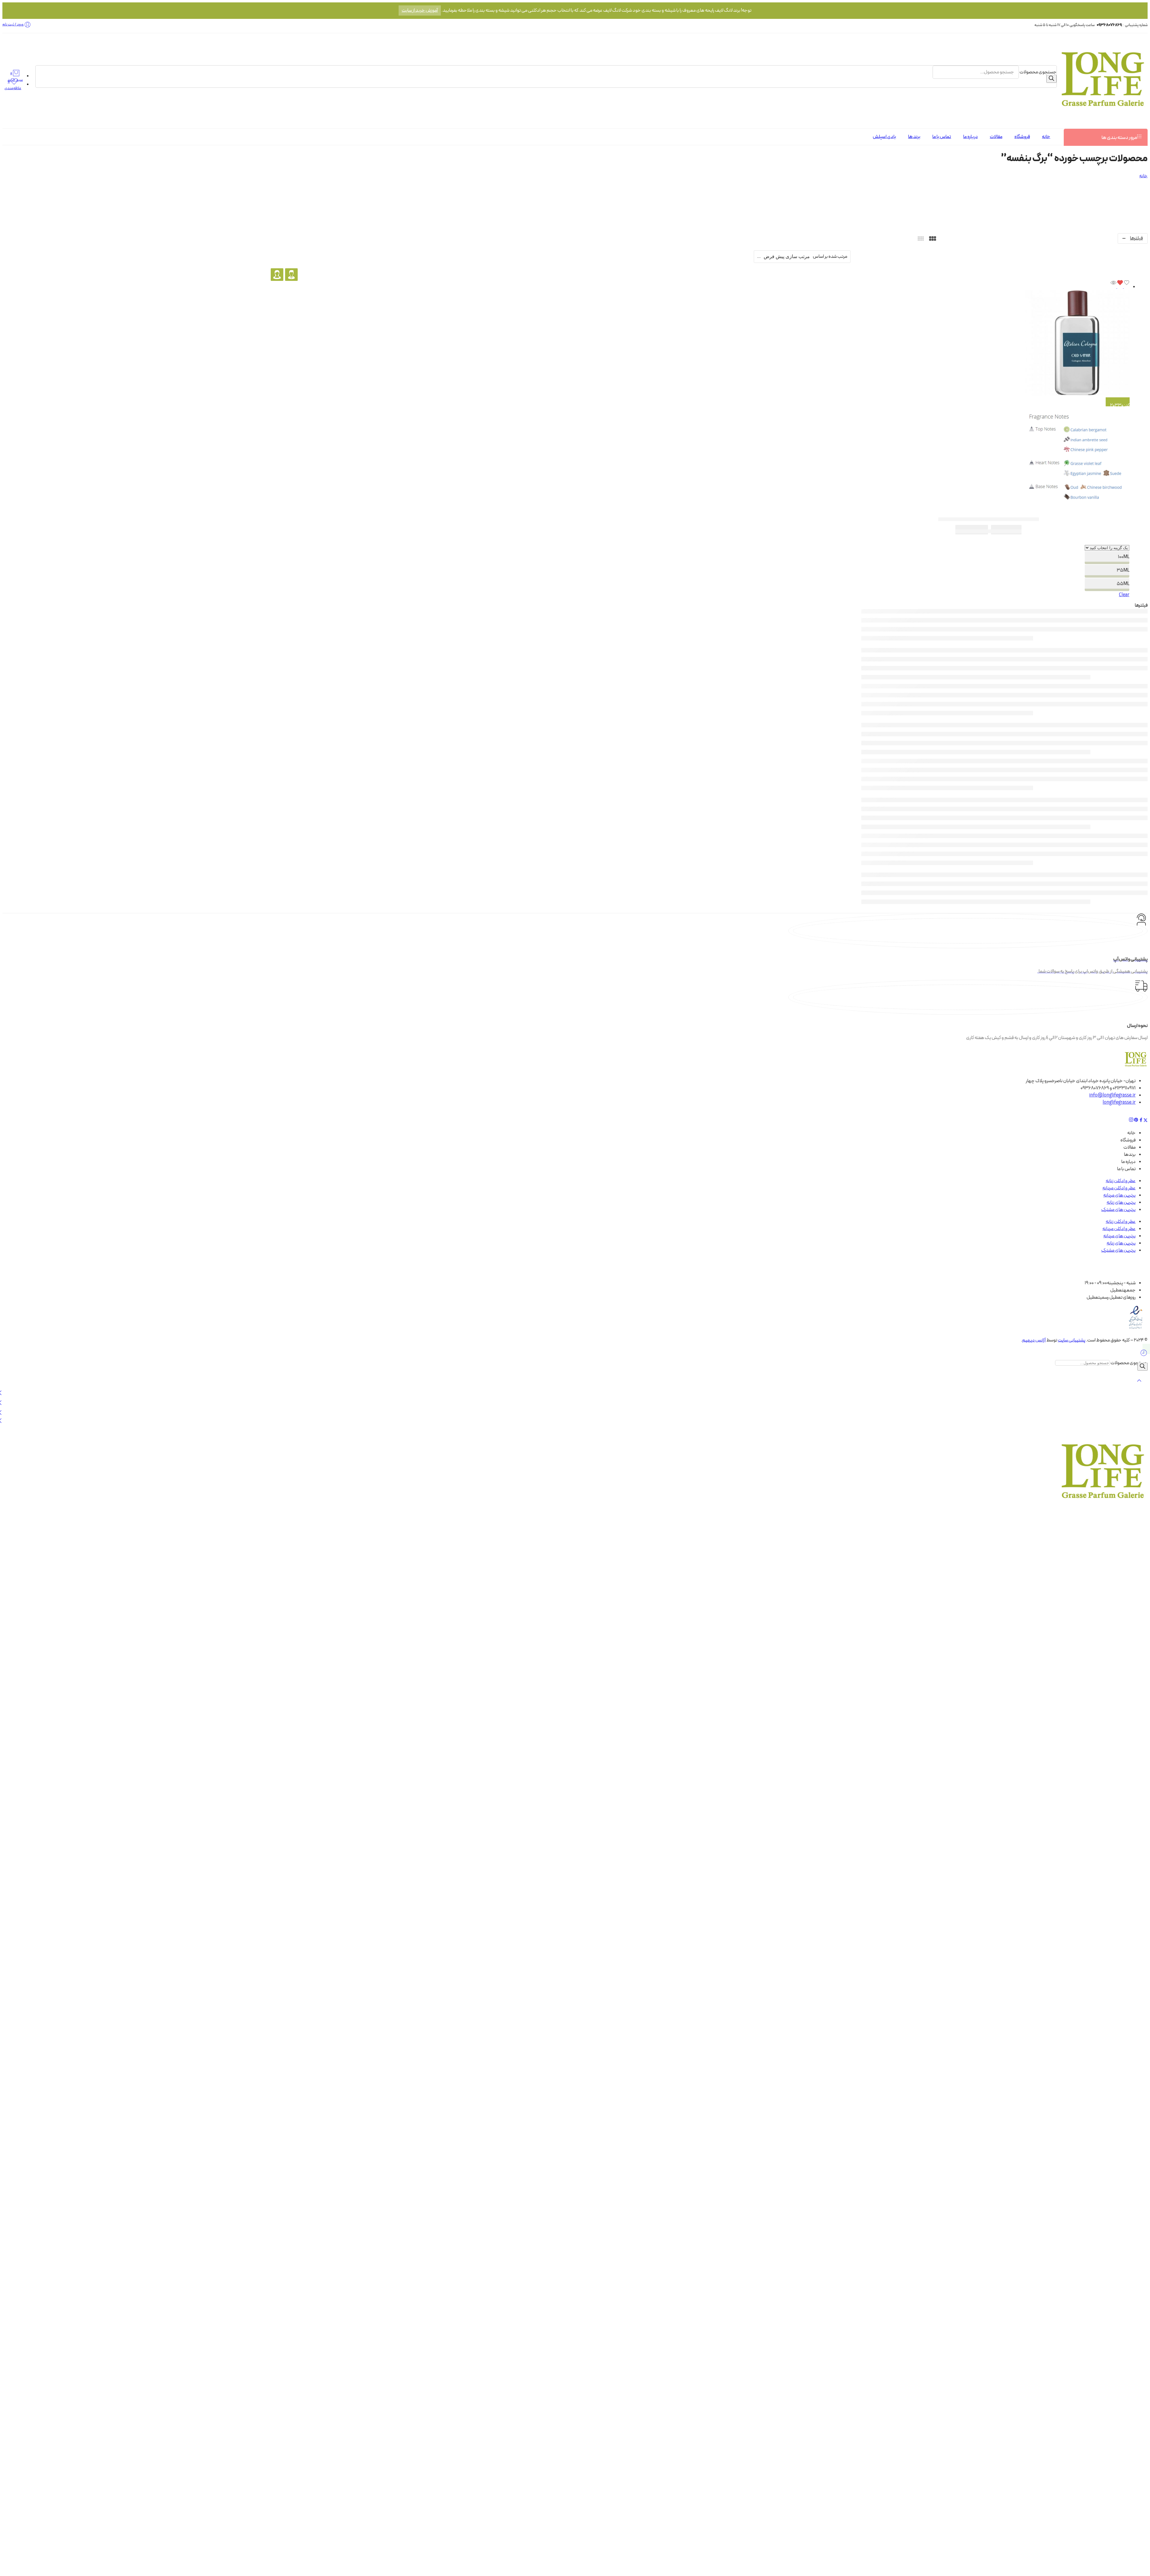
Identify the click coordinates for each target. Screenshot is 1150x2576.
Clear (1124, 595)
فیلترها (1136, 238)
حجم (1110, 541)
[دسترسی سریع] (1113, 286)
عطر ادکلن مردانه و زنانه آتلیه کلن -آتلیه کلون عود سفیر (988, 519)
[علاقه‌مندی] (1123, 286)
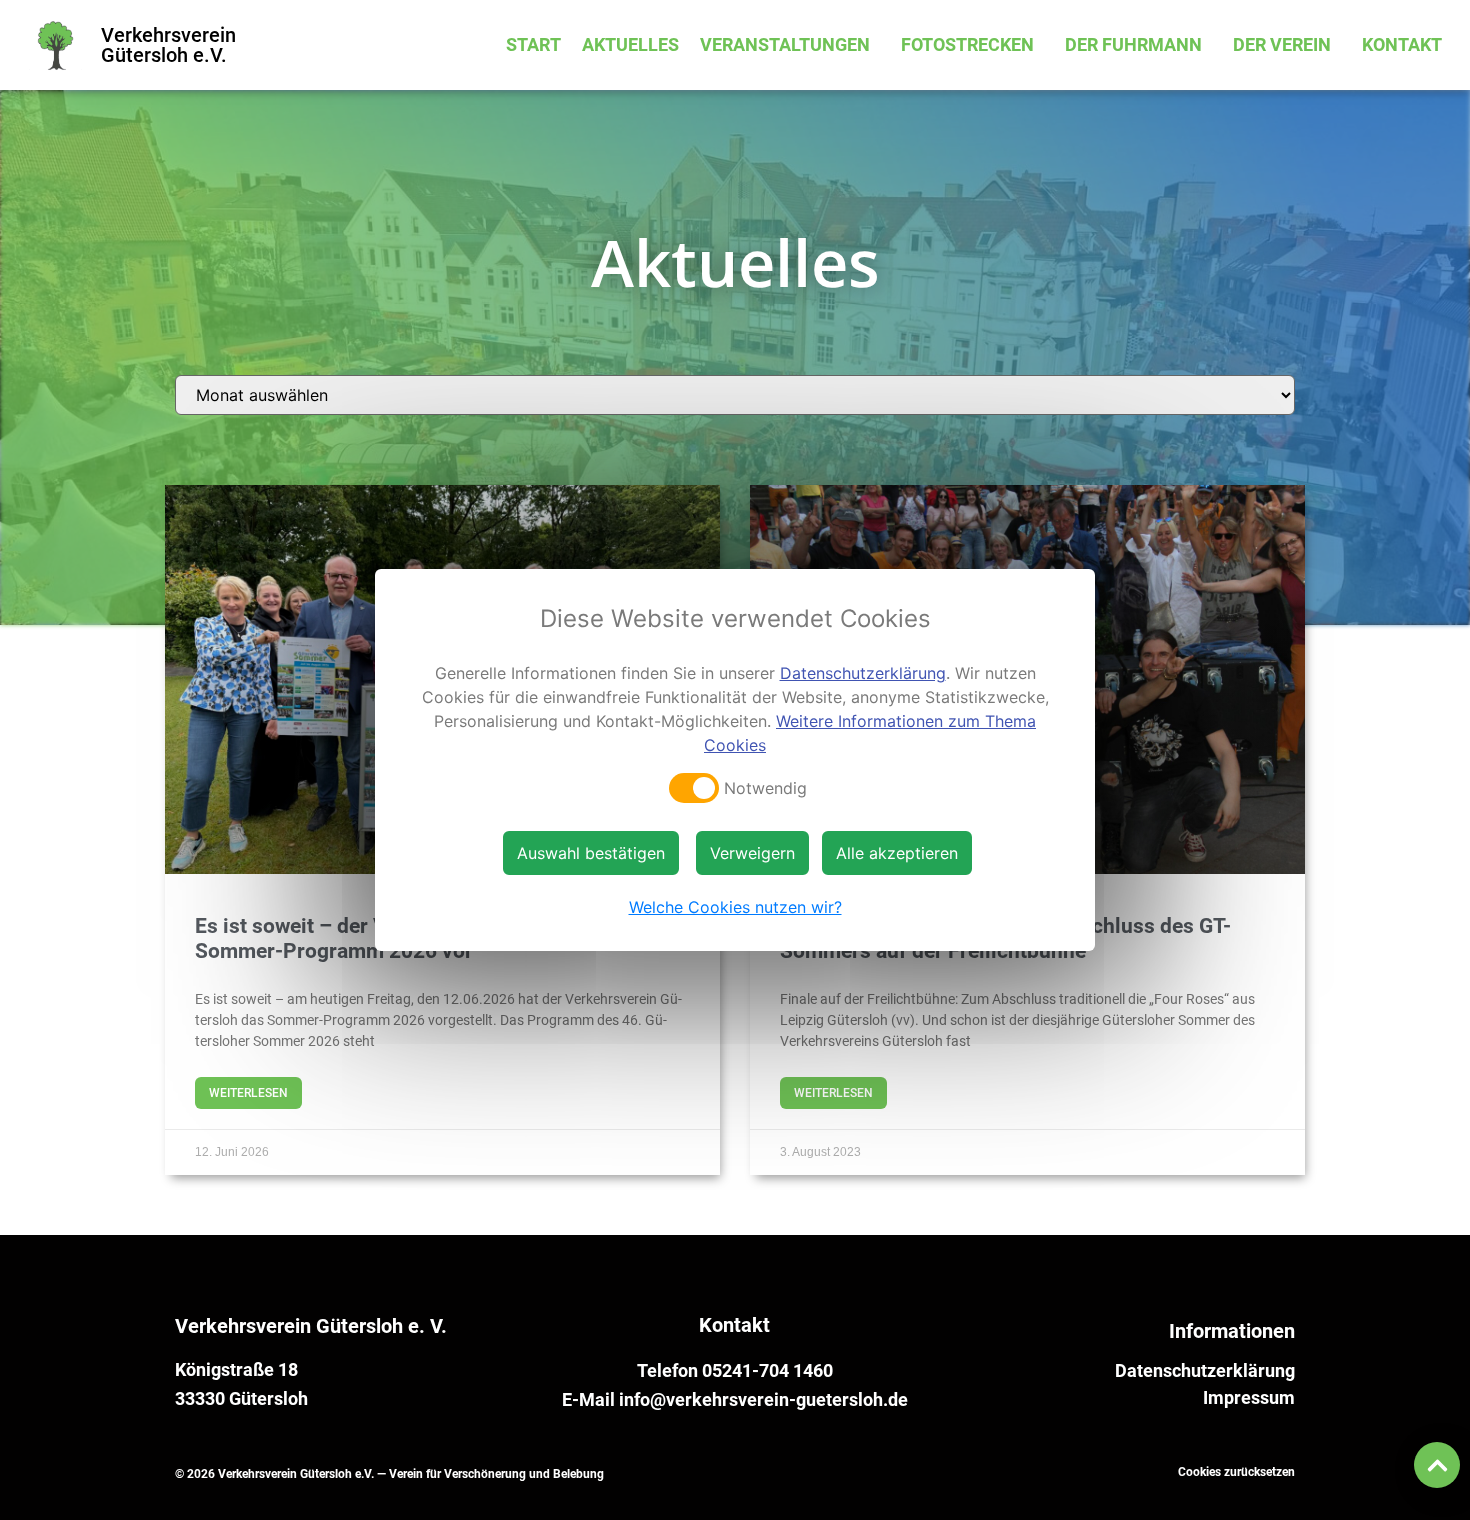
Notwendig (765, 788)
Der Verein (1282, 44)
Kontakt (1402, 44)
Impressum (1249, 1398)
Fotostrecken (967, 44)
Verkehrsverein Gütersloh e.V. (168, 45)
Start (533, 44)
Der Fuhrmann (1133, 44)
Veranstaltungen (785, 44)
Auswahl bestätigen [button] (591, 853)
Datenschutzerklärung (1205, 1371)
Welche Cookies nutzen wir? (735, 907)
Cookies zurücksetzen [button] (1236, 1472)
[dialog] (735, 760)
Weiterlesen (248, 1093)
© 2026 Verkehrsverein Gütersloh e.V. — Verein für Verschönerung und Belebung (389, 1474)
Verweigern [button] (752, 853)
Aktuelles (630, 44)
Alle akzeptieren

■ ■ ■

• Task objective: Among the records above, find the lines that contain "Gütersloh" and copy every one.

• Written answer:
Verkehrsverein Gütersloh e.V. (168, 45)
© 2026 Verkehrsverein Gütersloh e.V. — Verein für Verschönerung und Belebung (389, 1474)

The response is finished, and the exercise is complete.